Résumé de la décision
La société Mérignies Aménagement Golf a contesté des cotisations supplémentaires de taxe foncière sur les propriétés bâties pour les années 2009 et 2010, relatives à des parcelles qu'elle possédait et utilisées pour l'exploitation d'un golf. Le tribunal administratif de Lille a rejeté sa demande de réduction de ces impositions. La société s'est alors pourvue en cassation. La décision finale a confirmé le jugement du tribunal en rejetant le pourvoi, constatant que les terrains étaient bien soumis à la taxe foncière en raison de leur usage commercial.
Arguments pertinents
1. Assujettissement à la taxe foncière : Le tribunal a affirmé que selon l'article 1381 du code général des impôts, les terrains à usage commercial, comme ceux des golfs, sont soumis à la taxe foncière. Il a conclu qu'il n'était pas nécessaire de prouver l'existence d'ouvrages en maçonnerie pour justifier cet assujettissement. Cela s'illustre par la formulation suivante : "Les terrains de golf à usage commercial sont soumis à la taxe foncière sur les propriétés bâties."

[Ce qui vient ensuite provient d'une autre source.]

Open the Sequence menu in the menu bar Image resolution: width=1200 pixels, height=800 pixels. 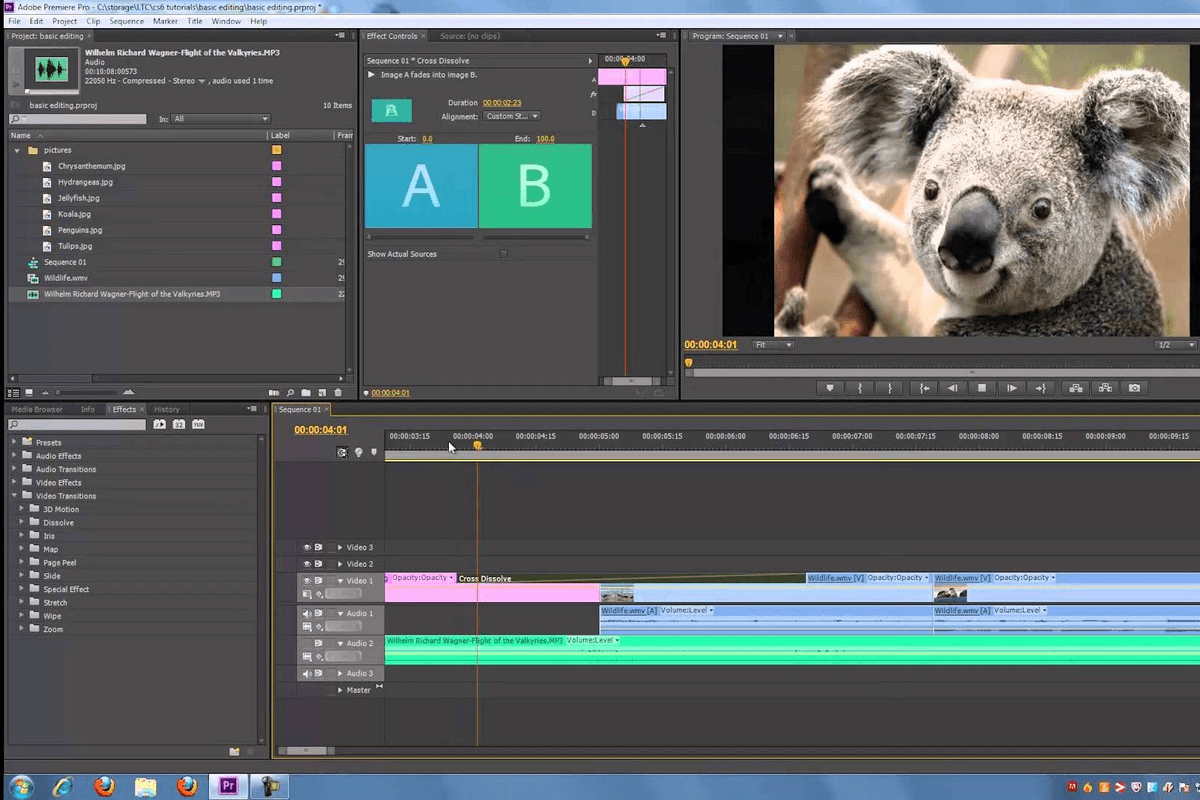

2. Comparaison avec d'autres localités : La société a présenté des comparaisons avec des terrains d'autres stations balnéaires, mais le tribunal a rejeté ces comparaisons en signalant que ces terrains étaient situés dans des zones à forte attractivité touristique, tandis que ceux de la société se trouvaient dans un secteur moins touristique. Le tribunal a justifié cette décision en précisant que "ces communes ne pouvaient être regardées comme analogues du point de vue économique."
3. Évaluation des terrains : Le tribunal a également estimé que la société n'avait pas su justifier la régularité de l'évaluation proposée pour les termes de comparaison. Bien que ce motif soit jugé surabondant, il a été retenu pour appuyer la décision.

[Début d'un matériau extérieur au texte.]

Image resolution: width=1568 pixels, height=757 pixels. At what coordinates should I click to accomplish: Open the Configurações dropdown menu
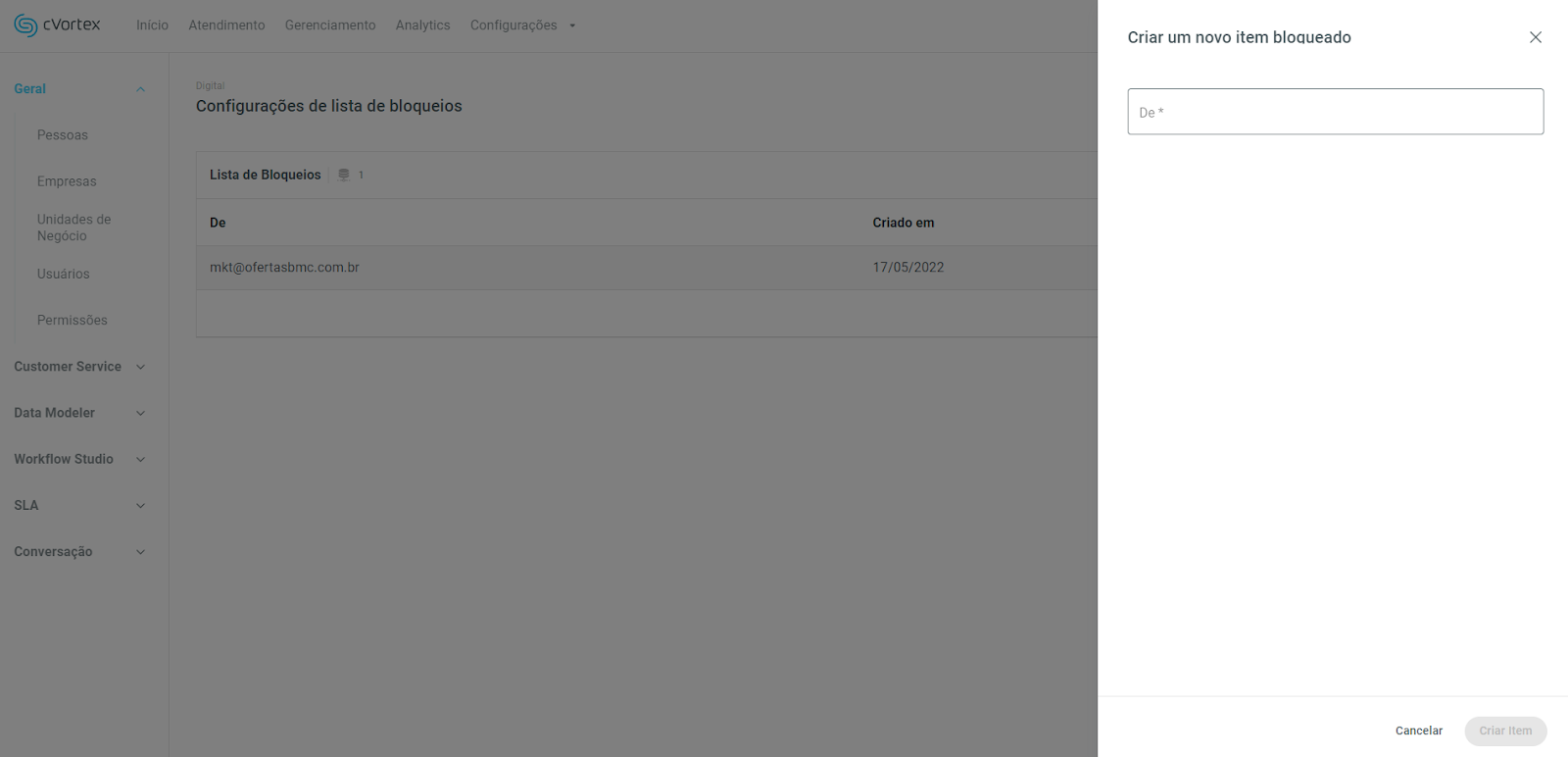coord(522,25)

Interprétations et citations légales
1. Code général des impôts - Article 1381 : Cet article définit les propriétés soumises à la taxe foncière, et le 5° précise que les terrains non cultivés à usage commercial, tels que ceux d'un golf, entrent bien dans ces catégories. L'article indique : "Sont également soumis à la taxe foncière sur les propriétés bâties : (...) 5° Les terrains non cultivés employés à un usage commercial".
2. Code général des impôts - Article 1498 : Cet article concerne l'évaluation de la valeur locative des propriétés. Le tribunal a correctement appliqué cet article en indiquant qu'il n'était pas nécessaire d'établir des comparaisons entre des propriétés situées dans des contextes économiques disparates. À cet égard, le tribunal a noté que "les deux termes de comparaison que proposait la société requérante (...) étaient situés dans des stations balnéaires réputées."
3. Code de justice administrative - Article L. 761-1 : Cet article traite de la prise en charge des frais de justice. La demande de la société en ce sens a également été rejetée, en considérant qu'aucun élément nouveau justifiait une telle prise en charge.
En somme, l'affaire illustre la stricte application des dispositions fiscales relatives à la taxe foncière et la nécessité d'une justification pertinente lors de la comparaison économique des biens pour évaluer leur imposition.